L'étude utilise une mesure économique – la QALY, qui représente l'année de vie ajustée en fonction de la qualité.
« Premièrement, nous avons examiné quelle stratégie offrait le QALY le plus élevé », a déclaré Limdi. «Le QALY est l'étalon-or pour mesurer le bénéfice d'une intervention – dans notre cas, le traitement guidé par le génotype par rapport au traitement sans génotypage. pour le patient. «
Mais les ressources en soins de santé ne sont pas infinies. Ainsi, Limdi et ses collègues ont ensuite évalué si les interventions qui ont des QALY plus élevées étaient également raisonnables du point de vue des coûts. Cette analyse a considéré la volonté de payer. Que paierait un payeur ou un patient pour la QALY la plus élevée?

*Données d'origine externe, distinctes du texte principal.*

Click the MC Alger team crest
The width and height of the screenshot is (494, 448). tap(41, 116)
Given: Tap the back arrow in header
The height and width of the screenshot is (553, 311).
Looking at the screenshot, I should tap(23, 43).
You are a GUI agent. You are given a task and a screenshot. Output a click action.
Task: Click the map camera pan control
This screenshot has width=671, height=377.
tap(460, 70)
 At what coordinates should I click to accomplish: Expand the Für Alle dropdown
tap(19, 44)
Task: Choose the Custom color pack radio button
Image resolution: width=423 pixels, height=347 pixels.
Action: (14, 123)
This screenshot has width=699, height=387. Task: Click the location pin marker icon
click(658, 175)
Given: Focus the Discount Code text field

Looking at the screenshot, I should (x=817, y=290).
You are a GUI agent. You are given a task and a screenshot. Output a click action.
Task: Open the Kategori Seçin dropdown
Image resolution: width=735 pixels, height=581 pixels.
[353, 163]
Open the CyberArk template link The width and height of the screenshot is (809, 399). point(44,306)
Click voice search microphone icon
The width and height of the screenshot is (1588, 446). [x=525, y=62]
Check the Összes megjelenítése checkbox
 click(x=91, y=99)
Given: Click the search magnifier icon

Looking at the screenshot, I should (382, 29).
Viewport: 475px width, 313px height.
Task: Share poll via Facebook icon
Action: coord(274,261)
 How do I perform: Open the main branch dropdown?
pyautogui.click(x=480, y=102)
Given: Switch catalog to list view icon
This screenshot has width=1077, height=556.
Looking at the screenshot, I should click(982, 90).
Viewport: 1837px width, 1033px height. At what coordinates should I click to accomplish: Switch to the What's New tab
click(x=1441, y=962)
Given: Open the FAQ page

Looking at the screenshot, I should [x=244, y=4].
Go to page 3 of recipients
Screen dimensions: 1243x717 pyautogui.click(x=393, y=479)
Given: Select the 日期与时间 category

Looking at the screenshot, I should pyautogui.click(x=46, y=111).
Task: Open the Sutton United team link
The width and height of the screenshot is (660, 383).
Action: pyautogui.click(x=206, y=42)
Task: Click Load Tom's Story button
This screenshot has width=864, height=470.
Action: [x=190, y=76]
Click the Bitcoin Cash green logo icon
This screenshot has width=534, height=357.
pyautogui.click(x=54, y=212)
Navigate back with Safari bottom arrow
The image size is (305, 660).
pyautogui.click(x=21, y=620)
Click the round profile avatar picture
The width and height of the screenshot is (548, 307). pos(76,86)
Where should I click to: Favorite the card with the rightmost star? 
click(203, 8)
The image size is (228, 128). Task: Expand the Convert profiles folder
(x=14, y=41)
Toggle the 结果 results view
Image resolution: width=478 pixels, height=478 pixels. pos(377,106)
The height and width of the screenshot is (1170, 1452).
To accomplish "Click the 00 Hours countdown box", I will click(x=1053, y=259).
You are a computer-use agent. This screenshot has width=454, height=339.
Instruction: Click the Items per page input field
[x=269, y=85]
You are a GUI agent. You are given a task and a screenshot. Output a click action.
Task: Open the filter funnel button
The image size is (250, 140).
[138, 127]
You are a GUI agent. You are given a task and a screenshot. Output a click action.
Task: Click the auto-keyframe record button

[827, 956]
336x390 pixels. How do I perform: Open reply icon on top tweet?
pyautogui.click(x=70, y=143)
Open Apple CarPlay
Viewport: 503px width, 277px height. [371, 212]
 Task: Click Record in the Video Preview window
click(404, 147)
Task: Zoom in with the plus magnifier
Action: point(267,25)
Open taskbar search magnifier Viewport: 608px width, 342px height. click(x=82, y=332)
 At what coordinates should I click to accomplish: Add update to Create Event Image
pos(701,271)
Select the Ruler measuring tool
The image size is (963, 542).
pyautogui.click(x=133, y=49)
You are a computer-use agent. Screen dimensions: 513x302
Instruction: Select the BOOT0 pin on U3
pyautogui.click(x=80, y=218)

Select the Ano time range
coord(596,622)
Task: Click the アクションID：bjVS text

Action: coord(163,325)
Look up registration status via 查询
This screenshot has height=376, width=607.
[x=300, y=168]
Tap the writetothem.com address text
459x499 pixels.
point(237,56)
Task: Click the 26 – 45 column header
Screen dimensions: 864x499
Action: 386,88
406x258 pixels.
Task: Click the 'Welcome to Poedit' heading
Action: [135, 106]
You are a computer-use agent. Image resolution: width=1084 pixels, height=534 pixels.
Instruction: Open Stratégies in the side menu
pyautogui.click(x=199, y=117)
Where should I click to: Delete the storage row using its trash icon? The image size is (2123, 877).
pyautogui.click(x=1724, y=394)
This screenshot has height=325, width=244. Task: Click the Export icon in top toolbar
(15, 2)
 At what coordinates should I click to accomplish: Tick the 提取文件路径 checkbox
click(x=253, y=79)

« Dans notre cas, le payeur reconnaîtrait que le ticagrélor est plus cher que le clopidogrel – 360 $ par mois contre 10 $ par mois – et il y a un coût de 100 $ pour chaque test génétique », a déclaré Limdi. « Donc, du point de vue du payeur, la stratégie la plus efficace (avec une QALY plus élevée) – si elle est plus chère (coût plus élevé) – devrait réduire les risques de mauvais résultats comme les crises cardiaques et les accidents vasculaires cérébraux pour les gains de QALY qui sont au niveau ou en dessous du seuil de consentement à payer. «
Un calcul appelé ratios de rentabilité différentielle, ou ICER, évalue le coût différentiel de l'avantage (amélioration de la QALY). Aux États-Unis, un traitement est considéré comme rentable si son ICER associé est égal ou inférieur au seuil de consentement à payer de 100 000 $ par QALY.
« Dans notre évaluation, les deux stratégies avec le QALY le plus élevé avaient des ICER très différents », a déclaré Limdi. « La stratégie guidée par le génotype était rentable à 42 365 $ par QALY. Le ticagrélor universel ne l'était pas; il avait un ICER de 227 044 $ par QALY. »
Les chercheurs ont également examiné certaines stratégies secondaires pour une raison réelle. Un certain nombre de cliniciens prescrivent maintenant du ticagrélor ou du prasugrel pendant les 30 premiers jours après l'ICP, qui est considéré comme une période de risque plus élevé, puis transfèrent leurs patients vers le clopidogrel, un médicament moins cher.
L'analyse secondaire a permis à Limdi et ses collègues d'explorer la rentabilité de donner du ticagrélor à tous les patients pendant 30 jours, puis de les passer au clopidogrel, sans test génétique, par rapport au changement de patient en fonction du génotype.
Les deux stratégies étaient meilleures – en termes de QALY – qu'un passage universel au clopidogrel à 30 jours. Cependant, aucun des deux ne semblait rentable. Parce que ces stratégies secondaires ont utilisé des paramètres estimés, « les résultats ne doivent être considérés que comme générant des hypothèses », a déclaré Limdi.